Геллерт обнимал его так, словно боялся, что никогда больше не увидит. Он не желал разжимать рук ни на миг. Если это чей-то морок, пусть он развеется однажды, но только не сейчас. Он коснулся губами каштановых кудрей, скользнул щекой по щеке, легонько поцеловал уголок любимых капризных губ, изогнувшихся в счастливой улыбке.
Альбус вздрогнул от этого легчайшего прикосновения, словно от удара молнии. Его губы раскрылись, подобно цветку, впуская трепетность поцелуя, пальцы коснулись острой скулы. Боль отступала, и невидимые крылья вновь расправлялись за его спиной, готовые поднять в небеса. Ради этого стоило жить.
========== Вспышка сверхновой ==========
Если бы кто-то из жителей Годриковой впадины решил развеять скуку этой ночью, то он наверняка бы вышел из дому. Его взору предстала бы соблазнительная округлость Луны, бесстыдно выглядывающей из-за рваной горной гряды, что окантовывает ночное небо. Он бы заметил, что в соседних домах горят лампы и свечи, звучит музыка, мерцают экраны телевизоров. С заходом солнца городок оживал, и сегодняшняя ночь не была исключением.
На верандах журчали голоса игроков в покер, из открытых окон доносились запахи жареной картошки и папиросного дыма, но наш безымянный наблюдатель выбрал бы куда более интересное место. Он непременно пошел бы на местное кладбище, что раскинулось посреди долины так вольготно, словно именно оно является главным центром поселения, а вовсе не покосившаяся церквушка св. Иеронима или дом старосты.
Каждый житель Годриковой впадины знал, что рано или поздно окажется на этом кладбище, пополнив собой многочисленные ряды давно почивших, и это знание было столь же привычно, как ритуал приветствия по утрам. Оно было не звенящим ледяной пустотой “Memento mori”, а скорее обыденным и безразличным “все мы там будем”, и потому наш любопытный персонаж не чувствовал бы ни печали, ни страха. Он бы бродил между покосившимися, разрушенными, заросшими, а местами весьма новыми памятниками, наслаждаясь тишиной и покоем, пока не заметил бы нечто из рядя вон выходящее.

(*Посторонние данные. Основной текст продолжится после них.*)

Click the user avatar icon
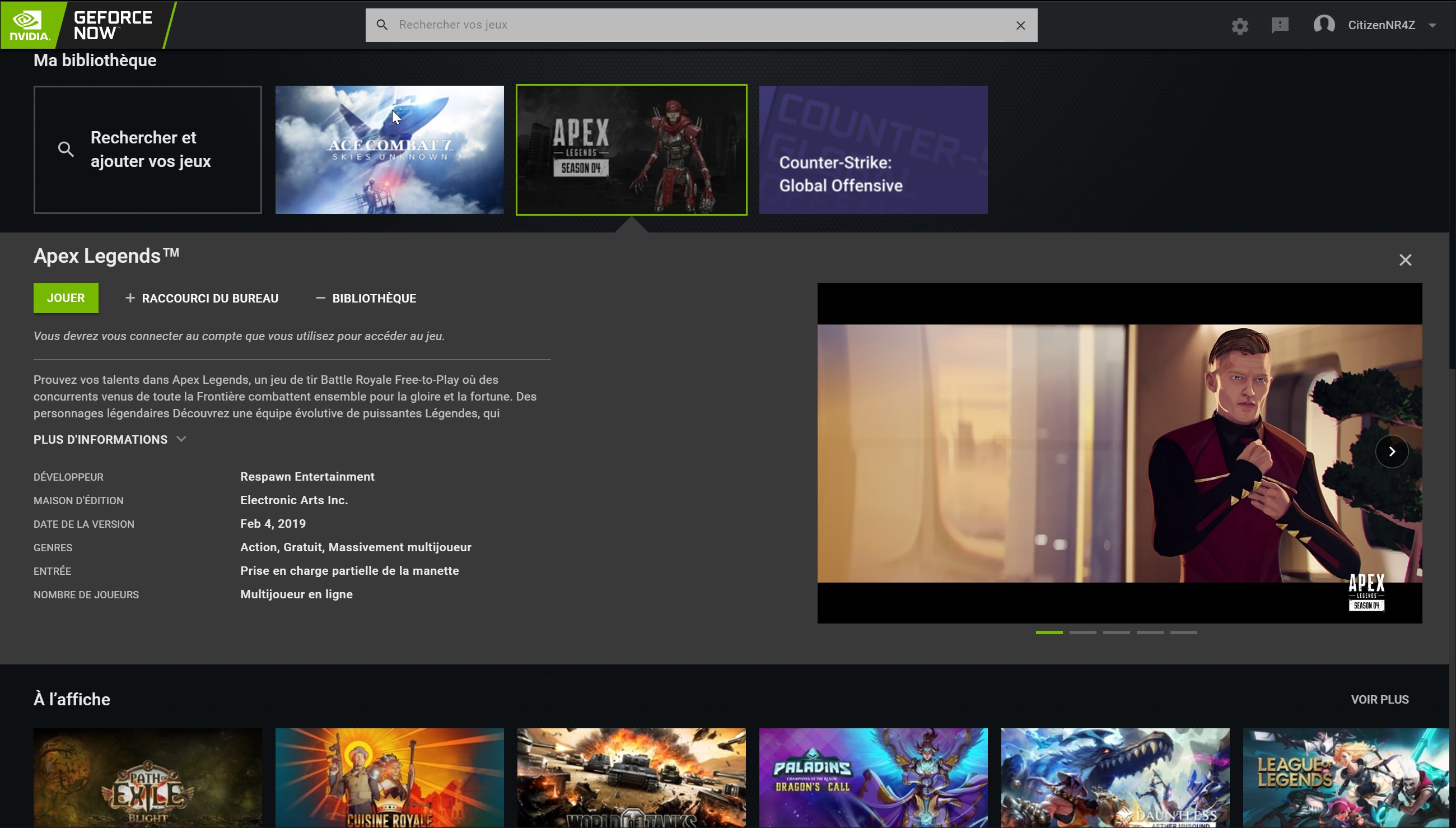Screen dimensions: 1456x828 (1324, 25)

В дальней аллее тесно сплелись в поцелуе две высокие гибкие фигуры. Лунный свет мягкой кистью окрашивал их силуэты, подчеркивал хрупкую деликатность их уединения. В том, как они льнули друг к другу, сквозил невероятный восторг. Эти двое не были частью нашего мира, они шли против общественных устоев, законов и мнений. Они любили друг друга, и они оба были мужчинами.
Сладкие губы Геллерта были удивительно мягкими и жесткими одновременно. Они то дразнили нежной деликатностью, то обрушивались на приоткрытый рот Альбуса, подчиняя себе его глубины. Тонкие пальцы волшебника скользили по хрустящей ткани рубашки, спускаясь к основанию спины возлюбленного. Он почувствовал как двигаются налитые мышцы под его прикосновениями, и низ живота скрутило судорогой внезапно нахлынувшего желания. Геллерт не без труда оторвался от пьянящих губ Альбуса и заглянул ему в глаза. В них горел тот же пылкий огонь.